-- START OF EXERCISE MATERIAL --

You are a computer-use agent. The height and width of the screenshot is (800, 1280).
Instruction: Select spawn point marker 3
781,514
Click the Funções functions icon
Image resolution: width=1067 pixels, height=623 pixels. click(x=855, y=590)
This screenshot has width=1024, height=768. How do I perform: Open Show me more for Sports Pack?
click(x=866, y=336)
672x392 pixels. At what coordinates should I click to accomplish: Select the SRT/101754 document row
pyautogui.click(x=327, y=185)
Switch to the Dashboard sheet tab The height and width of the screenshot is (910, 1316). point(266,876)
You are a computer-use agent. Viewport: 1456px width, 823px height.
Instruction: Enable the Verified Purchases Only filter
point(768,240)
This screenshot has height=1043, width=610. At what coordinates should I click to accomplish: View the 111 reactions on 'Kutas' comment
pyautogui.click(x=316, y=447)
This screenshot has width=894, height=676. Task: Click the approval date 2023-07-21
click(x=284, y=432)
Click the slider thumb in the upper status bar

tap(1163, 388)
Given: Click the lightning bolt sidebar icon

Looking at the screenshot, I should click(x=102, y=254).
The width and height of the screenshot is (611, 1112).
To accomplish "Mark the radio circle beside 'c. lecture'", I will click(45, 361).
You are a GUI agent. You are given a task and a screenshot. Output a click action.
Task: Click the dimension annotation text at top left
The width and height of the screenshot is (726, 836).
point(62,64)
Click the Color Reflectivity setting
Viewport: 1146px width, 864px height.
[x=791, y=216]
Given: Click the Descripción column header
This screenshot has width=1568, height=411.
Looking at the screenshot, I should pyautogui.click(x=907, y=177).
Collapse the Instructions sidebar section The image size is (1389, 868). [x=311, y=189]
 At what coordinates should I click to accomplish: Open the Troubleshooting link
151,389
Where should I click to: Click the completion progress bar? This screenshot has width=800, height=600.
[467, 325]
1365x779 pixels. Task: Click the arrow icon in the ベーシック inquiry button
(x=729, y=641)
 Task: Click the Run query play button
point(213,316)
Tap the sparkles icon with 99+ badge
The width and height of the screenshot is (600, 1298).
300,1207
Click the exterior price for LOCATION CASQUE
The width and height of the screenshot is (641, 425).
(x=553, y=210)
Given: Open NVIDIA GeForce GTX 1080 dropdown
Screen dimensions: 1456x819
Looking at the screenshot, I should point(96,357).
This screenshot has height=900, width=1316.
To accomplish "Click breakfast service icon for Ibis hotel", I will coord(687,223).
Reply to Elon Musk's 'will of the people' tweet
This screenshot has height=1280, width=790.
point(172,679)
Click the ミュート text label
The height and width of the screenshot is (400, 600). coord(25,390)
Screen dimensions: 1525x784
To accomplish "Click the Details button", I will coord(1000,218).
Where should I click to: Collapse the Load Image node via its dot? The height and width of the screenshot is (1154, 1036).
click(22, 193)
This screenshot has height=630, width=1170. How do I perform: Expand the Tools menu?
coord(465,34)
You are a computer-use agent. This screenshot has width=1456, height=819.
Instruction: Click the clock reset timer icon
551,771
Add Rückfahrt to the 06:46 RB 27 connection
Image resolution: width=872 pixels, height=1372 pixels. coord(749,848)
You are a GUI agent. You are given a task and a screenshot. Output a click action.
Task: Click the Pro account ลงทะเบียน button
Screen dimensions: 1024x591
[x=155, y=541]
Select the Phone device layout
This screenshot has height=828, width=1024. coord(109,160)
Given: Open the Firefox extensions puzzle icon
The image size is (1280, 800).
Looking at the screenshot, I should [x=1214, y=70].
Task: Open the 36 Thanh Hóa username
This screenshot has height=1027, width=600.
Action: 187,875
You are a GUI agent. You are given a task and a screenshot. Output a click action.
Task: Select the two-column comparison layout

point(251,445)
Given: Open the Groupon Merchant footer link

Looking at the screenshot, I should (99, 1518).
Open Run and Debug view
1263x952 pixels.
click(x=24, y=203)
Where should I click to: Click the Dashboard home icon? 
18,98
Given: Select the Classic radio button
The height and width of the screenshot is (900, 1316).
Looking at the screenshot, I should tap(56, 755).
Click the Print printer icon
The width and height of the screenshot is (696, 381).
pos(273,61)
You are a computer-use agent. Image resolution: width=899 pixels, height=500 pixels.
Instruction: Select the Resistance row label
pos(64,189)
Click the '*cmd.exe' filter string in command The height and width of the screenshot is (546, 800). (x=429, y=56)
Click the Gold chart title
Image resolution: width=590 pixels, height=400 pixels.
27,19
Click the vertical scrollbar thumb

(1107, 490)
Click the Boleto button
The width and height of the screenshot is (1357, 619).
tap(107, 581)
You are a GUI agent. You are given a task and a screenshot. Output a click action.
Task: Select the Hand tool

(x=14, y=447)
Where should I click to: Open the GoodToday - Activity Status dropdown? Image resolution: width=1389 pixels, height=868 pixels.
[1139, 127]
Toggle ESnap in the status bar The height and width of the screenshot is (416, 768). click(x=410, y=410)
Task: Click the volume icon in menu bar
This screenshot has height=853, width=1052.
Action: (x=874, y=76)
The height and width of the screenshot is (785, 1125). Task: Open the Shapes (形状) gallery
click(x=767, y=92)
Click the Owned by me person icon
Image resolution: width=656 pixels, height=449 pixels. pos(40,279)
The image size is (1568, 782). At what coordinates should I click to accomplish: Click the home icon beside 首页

-- END OF EXERCISE MATERIAL --

* EXERCISE INSTRUCTIONS
Render every line of the entries above as a Markdown table with two columns, Row and Line. Number each row in sequence and omit blank lines.

* EXERCISE OUTPUT
| Row | Line |
|---|---|
| 1 | You are a computer-use agent. The height and width of the screenshot is (800, 1280). |
| 2 | Instruction: Select spawn point marker 3 |
| 3 | 781,514 |
| 4 | Click the Funções functions icon |
| 5 | Image resolution: width=1067 pixels, height=623 pixels. click(x=855, y=590) |
| 6 | This screenshot has width=1024, height=768. How do I perform: Open Show me more for Sports Pack? |
| 7 | click(x=866, y=336) |
| 8 | 672x392 pixels. At what coordinates should I click to accomplish: Select the SRT/101754 document row |
| 9 | pyautogui.click(x=327, y=185) |
| 10 | Switch to the Dashboard sheet tab The height and width of the screenshot is (910, 1316). point(266,876) |
| 11 | You are a computer-use agent. Viewport: 1456px width, 823px height. |
| 12 | Instruction: Enable the Verified Purchases Only filter |
| 13 | point(768,240) |
| 14 | This screenshot has height=1043, width=610. At what coordinates should I click to accomplish: View the 111 reactions on 'Kutas' comment |
| 15 | pyautogui.click(x=316, y=447) |
| 16 | This screenshot has width=894, height=676. Task: Click the approval date 2023-07-21 |
| 17 | click(x=284, y=432) |
| 18 | Click the slider thumb in the upper status bar |
| 19 | tap(1163, 388) |
| 20 | Given: Click the lightning bolt sidebar icon |
| 21 | Looking at the screenshot, I should click(x=102, y=254). |
| 22 | The width and height of the screenshot is (611, 1112). |
| 23 | To accomplish "Mark the radio circle beside 'c. lecture'", I will click(45, 361). |
| 24 | You are a GUI agent. You are given a task and a screenshot. Output a click action. |
| 25 | Task: Click the dimension annotation text at top left |
| 26 | The width and height of the screenshot is (726, 836). |
| 27 | point(62,64) |
| 28 | Click the Color Reflectivity setting |
| 29 | Viewport: 1146px width, 864px height. |
| 30 | [x=791, y=216] |
| 31 | Given: Click the Descripción column header |
| 32 | This screenshot has width=1568, height=411. |
| 33 | Looking at the screenshot, I should pyautogui.click(x=907, y=177). |
| 34 | Collapse the Instructions sidebar section The image size is (1389, 868). [x=311, y=189] |
| 35 |  At what coordinates should I click to accomplish: Open the Troubleshooting link |
| 36 | 151,389 |
| 37 | Where should I click to: Click the completion progress bar? This screenshot has width=800, height=600. |
| 38 | [467, 325] |
| 39 | 1365x779 pixels. Task: Click the arrow icon in the ベーシック inquiry button |
| 40 | (x=729, y=641) |
| 41 |  Task: Click the Run query play button |
| 42 | point(213,316) |
| 43 | Tap the sparkles icon with 99+ badge |
| 44 | The width and height of the screenshot is (600, 1298). |
| 45 | 300,1207 |
| 46 | Click the exterior price for LOCATION CASQUE |
| 47 | The width and height of the screenshot is (641, 425). |
| 48 | (x=553, y=210) |
| 49 | Given: Open NVIDIA GeForce GTX 1080 dropdown |
| 50 | Screen dimensions: 1456x819 |
| 51 | Looking at the screenshot, I should point(96,357). |
| 52 | This screenshot has height=900, width=1316. |
| 53 | To accomplish "Click breakfast service icon for Ibis hotel", I will coord(687,223). |
| 54 | Reply to Elon Musk's 'will of the people' tweet |
| 55 | This screenshot has height=1280, width=790. |
| 56 | point(172,679) |
| 57 | Click the ミュート text label |
| 58 | The height and width of the screenshot is (400, 600). coord(25,390) |
| 59 | Screen dimensions: 1525x784 |
| 60 | To accomplish "Click the Details button", I will coord(1000,218). |
| 61 | Where should I click to: Collapse the Load Image node via its dot? The height and width of the screenshot is (1154, 1036). |
| 62 | click(22, 193) |
| 63 | This screenshot has height=630, width=1170. How do I perform: Expand the Tools menu? |
| 64 | coord(465,34) |
| 65 | You are a computer-use agent. This screenshot has width=1456, height=819. |
| 66 | Instruction: Click the clock reset timer icon |
| 67 | 551,771 |
| 68 | Add Rückfahrt to the 06:46 RB 27 connection |
| 69 | Image resolution: width=872 pixels, height=1372 pixels. coord(749,848) |
| 70 | You are a GUI agent. You are given a task and a screenshot. Output a click action. |
| 71 | Task: Click the Pro account ลงทะเบียน button |
| 72 | Screen dimensions: 1024x591 |
| 73 | [x=155, y=541] |
| 74 | Select the Phone device layout |
| 75 | This screenshot has height=828, width=1024. coord(109,160) |
| 76 | Given: Open the Firefox extensions puzzle icon |
| 77 | The image size is (1280, 800). |
| 78 | Looking at the screenshot, I should [x=1214, y=70]. |
| 79 | Task: Open the 36 Thanh Hóa username |
| 80 | This screenshot has height=1027, width=600. |
| 81 | Action: 187,875 |
| 82 | You are a GUI agent. You are given a task and a screenshot. Output a click action. |
| 83 | Task: Select the two-column comparison layout |
| 84 | point(251,445) |
| 85 | Given: Open the Groupon Merchant footer link |
| 86 | Looking at the screenshot, I should (99, 1518). |
| 87 | Open Run and Debug view |
| 88 | 1263x952 pixels. |
| 89 | click(x=24, y=203) |
| 90 | Where should I click to: Click the Dashboard home icon?  |
| 91 | 18,98 |
| 92 | Given: Select the Classic radio button |
| 93 | The height and width of the screenshot is (900, 1316). |
| 94 | Looking at the screenshot, I should tap(56, 755). |
| 95 | Click the Print printer icon |
| 96 | The width and height of the screenshot is (696, 381). |
| 97 | pos(273,61) |
| 98 | You are a computer-use agent. Image resolution: width=899 pixels, height=500 pixels. |
| 99 | Instruction: Select the Resistance row label |
| 100 | pos(64,189) |
| 101 | Click the '*cmd.exe' filter string in command The height and width of the screenshot is (546, 800). (x=429, y=56) |
| 102 | Click the Gold chart title |
| 103 | Image resolution: width=590 pixels, height=400 pixels. |
| 104 | 27,19 |
| 105 | Click the vertical scrollbar thumb |
| 106 | (1107, 490) |
| 107 | Click the Boleto button |
| 108 | The width and height of the screenshot is (1357, 619). |
| 109 | tap(107, 581) |
| 110 | You are a GUI agent. You are given a task and a screenshot. Output a click action. |
| 111 | Task: Select the Hand tool |
| 112 | (x=14, y=447) |
| 113 | Where should I click to: Open the GoodToday - Activity Status dropdown? Image resolution: width=1389 pixels, height=868 pixels. |
| 114 | [1139, 127] |
| 115 | Toggle ESnap in the status bar The height and width of the screenshot is (416, 768). click(x=410, y=410) |
| 116 | Task: Click the volume icon in menu bar |
| 117 | This screenshot has height=853, width=1052. |
| 118 | Action: (x=874, y=76) |
| 119 | The height and width of the screenshot is (785, 1125). Task: Open the Shapes (形状) gallery |
| 120 | click(x=767, y=92) |
| 121 | Click the Owned by me person icon |
| 122 | Image resolution: width=656 pixels, height=449 pixels. pos(40,279) |
| 123 | The image size is (1568, 782). At what coordinates should I click to accomplish: Click the home icon beside 首页 |